The main reason I found this story memorable was how the characters express their feelings indirectly through architecture and home layout. A girl, her dad, and her new stepmother (formerly her dad's secretary) share a house. The dad has initiated renovations, something his first wife had asked for. The second wife doesn't really stand a chance. As a wife, she's changed her persona from brisk, efficient secretary to a deliberately helpless creature. Her marriage to the dad seems doomed from the beginning. All it takes to end it is for the daughter to move a ladder. There's a wryness to the story I enjoyed; it's the right tone for these passive-aggressive characters.

Title: Making Arrangements
Author: Elizabeth Bowen
Where I Read It: Dumped

Hewson Blair, a stodgy man from an upper class background, married a younger woman who has now run off with her lover. Blair's marriage was passionless, ensconced in wealth and routine. At the start of "Making Arrangements," he receives a letter from his wife requesting that he have her dresses packed up and sent to her. She compliments him for his talent in making efficient arrangements, and tells him that it's for the best that their marriage ended, as they were incompatible.

Blair initially reacts to the letter with equanimity. But when he ventures into his wife's room and looks through her wardrobe, he enacts a revenge on her through her dresses. His violent erotic fit is maybe the closest he's come to passion in years. And it takes place when he's alone, among objects he's bought.

Title: The Other Two
Author: Edith Wharton
Where I Read It: Great American Short Stories: From Hawthorne to Hemingway

Waythorn's wife, Alice, has been divorced twice. Both ex-husbands are still alive and have a claim to at least part of her life and attention. Even tiny details are significant, like how Alice one time makes Waythorn's coffee the way a former husband preferred it. The story has a humorous tone, and Waythorn ultimately makes the best of being a third husband. He's unsettled by the mysteries in his wife and the limits of their intimacy; but he admires her adaptability and her composure when faced with awkward situations.

Title: Separating
Author: John Updike
Where I Read It: American Voices

Here we have John Updike dismantling another marriage. The husband has cheated, but Updike doesn't go into details or explore the whys of the separation. The story focuses on how the husband confronts the breakdown of the relationship and struggles with the stress of taking apart the marriage: telling the teenaged kids about the decision and moving out.
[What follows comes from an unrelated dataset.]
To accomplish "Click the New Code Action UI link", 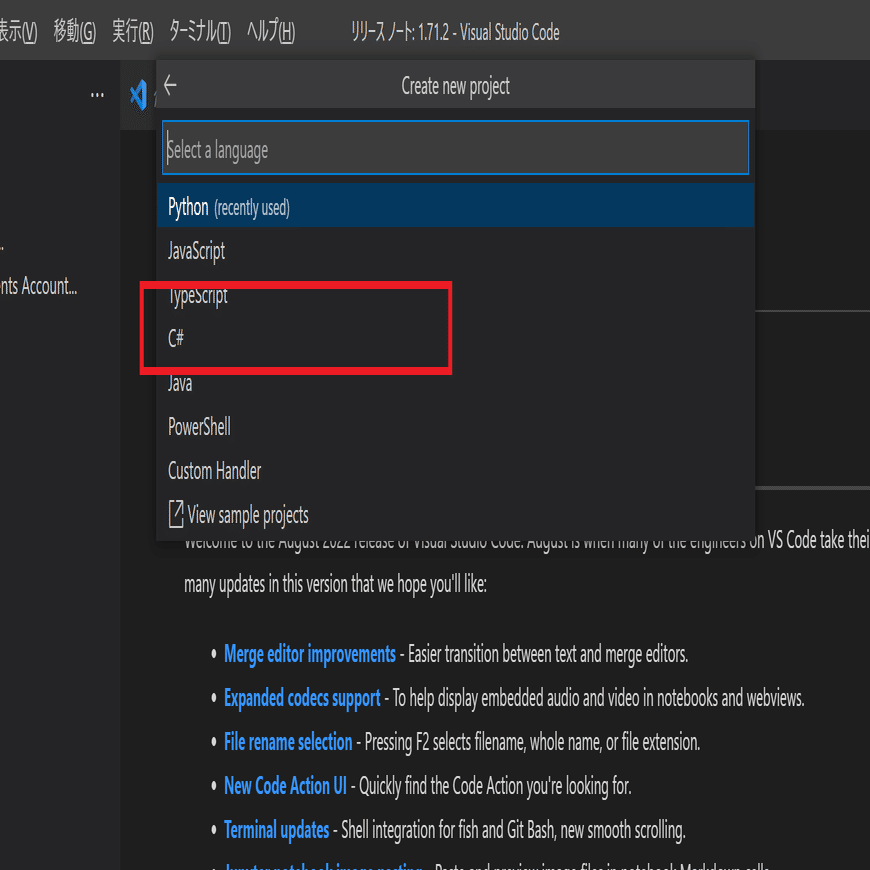I will [x=285, y=786].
Suddenly he can't handle the idea of leaving. Is it because the change itself is too enormous and difficult, or because telling the kids will be painful? Maybe he perceives the extent of what he and his wife have lost, and now regrets the deterioration of their relationship. What he built with his wife over the course of their marriage, what did it all mean? Confusion predominates over concrete answers.

The kids' different reactions also make the story interesting. Although their dad will stay in the same town, they're now faced with reorganizing their lives, revising their sense of themselves as a family, and changing their conceptions of their parents. The kids differ in how accepting of the separation they appear; however, many of their thoughts remain unspoken.